TASK BRIEF – Reproduce the following listing word for word, keeping every line in its original order.

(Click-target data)
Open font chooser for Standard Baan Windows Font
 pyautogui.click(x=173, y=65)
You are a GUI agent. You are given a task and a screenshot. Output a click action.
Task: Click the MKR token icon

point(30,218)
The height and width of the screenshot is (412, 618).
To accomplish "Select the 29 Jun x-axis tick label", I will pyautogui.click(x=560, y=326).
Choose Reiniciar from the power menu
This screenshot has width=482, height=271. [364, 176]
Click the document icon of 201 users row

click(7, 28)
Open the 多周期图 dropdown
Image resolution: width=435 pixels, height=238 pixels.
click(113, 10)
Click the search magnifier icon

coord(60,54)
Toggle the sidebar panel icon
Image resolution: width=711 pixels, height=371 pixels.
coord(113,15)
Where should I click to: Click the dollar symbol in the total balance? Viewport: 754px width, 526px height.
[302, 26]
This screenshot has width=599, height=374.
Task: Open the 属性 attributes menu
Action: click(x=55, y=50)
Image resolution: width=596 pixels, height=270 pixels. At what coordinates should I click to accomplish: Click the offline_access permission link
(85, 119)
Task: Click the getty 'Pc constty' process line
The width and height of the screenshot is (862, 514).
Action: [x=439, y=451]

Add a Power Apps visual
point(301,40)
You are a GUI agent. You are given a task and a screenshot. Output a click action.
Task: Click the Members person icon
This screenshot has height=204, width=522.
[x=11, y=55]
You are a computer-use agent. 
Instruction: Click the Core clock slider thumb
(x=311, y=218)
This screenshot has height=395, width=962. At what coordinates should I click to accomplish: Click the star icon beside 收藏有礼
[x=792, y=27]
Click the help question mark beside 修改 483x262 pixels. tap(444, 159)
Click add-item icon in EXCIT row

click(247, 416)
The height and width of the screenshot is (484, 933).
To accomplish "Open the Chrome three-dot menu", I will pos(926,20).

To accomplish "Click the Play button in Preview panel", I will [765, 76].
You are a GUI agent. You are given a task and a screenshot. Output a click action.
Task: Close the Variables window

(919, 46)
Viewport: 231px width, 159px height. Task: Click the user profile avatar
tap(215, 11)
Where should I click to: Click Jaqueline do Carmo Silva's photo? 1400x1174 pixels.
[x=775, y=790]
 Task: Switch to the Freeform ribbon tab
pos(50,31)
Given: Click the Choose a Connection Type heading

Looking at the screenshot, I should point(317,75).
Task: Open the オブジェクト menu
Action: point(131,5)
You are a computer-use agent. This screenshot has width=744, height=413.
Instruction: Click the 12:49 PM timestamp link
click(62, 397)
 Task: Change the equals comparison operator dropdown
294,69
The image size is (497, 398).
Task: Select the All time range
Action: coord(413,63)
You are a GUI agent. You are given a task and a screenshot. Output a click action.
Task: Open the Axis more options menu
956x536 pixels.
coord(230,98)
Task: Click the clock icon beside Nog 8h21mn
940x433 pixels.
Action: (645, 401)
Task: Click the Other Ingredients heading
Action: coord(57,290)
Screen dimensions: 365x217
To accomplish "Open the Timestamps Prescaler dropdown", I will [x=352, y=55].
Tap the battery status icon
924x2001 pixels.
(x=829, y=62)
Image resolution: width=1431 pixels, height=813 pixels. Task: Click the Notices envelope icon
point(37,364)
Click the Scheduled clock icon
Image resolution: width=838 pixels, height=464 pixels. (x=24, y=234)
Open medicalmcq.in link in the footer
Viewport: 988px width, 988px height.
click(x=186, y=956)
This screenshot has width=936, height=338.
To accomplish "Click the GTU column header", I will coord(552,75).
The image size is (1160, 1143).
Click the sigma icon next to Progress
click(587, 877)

RESPONSE –
Open font chooser for Standard Baan Windows Font
 pyautogui.click(x=173, y=65)
You are a GUI agent. You are given a task and a screenshot. Output a click action.
Task: Click the MKR token icon

point(30,218)
The height and width of the screenshot is (412, 618).
To accomplish "Select the 29 Jun x-axis tick label", I will pyautogui.click(x=560, y=326).
Choose Reiniciar from the power menu
This screenshot has width=482, height=271. [364, 176]
Click the document icon of 201 users row

click(7, 28)
Open the 多周期图 dropdown
Image resolution: width=435 pixels, height=238 pixels.
click(113, 10)
Click the search magnifier icon

coord(60,54)
Toggle the sidebar panel icon
Image resolution: width=711 pixels, height=371 pixels.
coord(113,15)
Where should I click to: Click the dollar symbol in the total balance? Viewport: 754px width, 526px height.
[302, 26]
This screenshot has width=599, height=374.
Task: Open the 属性 attributes menu
Action: click(x=55, y=50)
Image resolution: width=596 pixels, height=270 pixels. At what coordinates should I click to accomplish: Click the offline_access permission link
(85, 119)
Task: Click the getty 'Pc constty' process line
The width and height of the screenshot is (862, 514).
Action: [x=439, y=451]

Add a Power Apps visual
point(301,40)
You are a GUI agent. You are given a task and a screenshot. Output a click action.
Task: Click the Members person icon
This screenshot has height=204, width=522.
[x=11, y=55]
You are a computer-use agent. 
Instruction: Click the Core clock slider thumb
(x=311, y=218)
This screenshot has height=395, width=962. At what coordinates should I click to accomplish: Click the star icon beside 收藏有礼
[x=792, y=27]
Click the help question mark beside 修改 483x262 pixels. tap(444, 159)
Click add-item icon in EXCIT row

click(247, 416)
The height and width of the screenshot is (484, 933).
To accomplish "Open the Chrome three-dot menu", I will pos(926,20).

To accomplish "Click the Play button in Preview panel", I will [765, 76].
You are a GUI agent. You are given a task and a screenshot. Output a click action.
Task: Close the Variables window

(919, 46)
Viewport: 231px width, 159px height. Task: Click the user profile avatar
tap(215, 11)
Where should I click to: Click Jaqueline do Carmo Silva's photo? 1400x1174 pixels.
[x=775, y=790]
 Task: Switch to the Freeform ribbon tab
pos(50,31)
Given: Click the Choose a Connection Type heading

Looking at the screenshot, I should point(317,75).
Task: Open the オブジェクト menu
Action: point(131,5)
You are a computer-use agent. This screenshot has width=744, height=413.
Instruction: Click the 12:49 PM timestamp link
click(62, 397)
 Task: Change the equals comparison operator dropdown
294,69
The image size is (497, 398).
Task: Select the All time range
Action: coord(413,63)
You are a GUI agent. You are given a task and a screenshot. Output a click action.
Task: Open the Axis more options menu
956x536 pixels.
coord(230,98)
Task: Click the clock icon beside Nog 8h21mn
940x433 pixels.
Action: (645, 401)
Task: Click the Other Ingredients heading
Action: coord(57,290)
Screen dimensions: 365x217
To accomplish "Open the Timestamps Prescaler dropdown", I will [x=352, y=55].
Tap the battery status icon
924x2001 pixels.
(x=829, y=62)
Image resolution: width=1431 pixels, height=813 pixels. Task: Click the Notices envelope icon
point(37,364)
Click the Scheduled clock icon
Image resolution: width=838 pixels, height=464 pixels. (x=24, y=234)
Open medicalmcq.in link in the footer
Viewport: 988px width, 988px height.
click(x=186, y=956)
This screenshot has width=936, height=338.
To accomplish "Click the GTU column header", I will coord(552,75).
The image size is (1160, 1143).
Click the sigma icon next to Progress
click(587, 877)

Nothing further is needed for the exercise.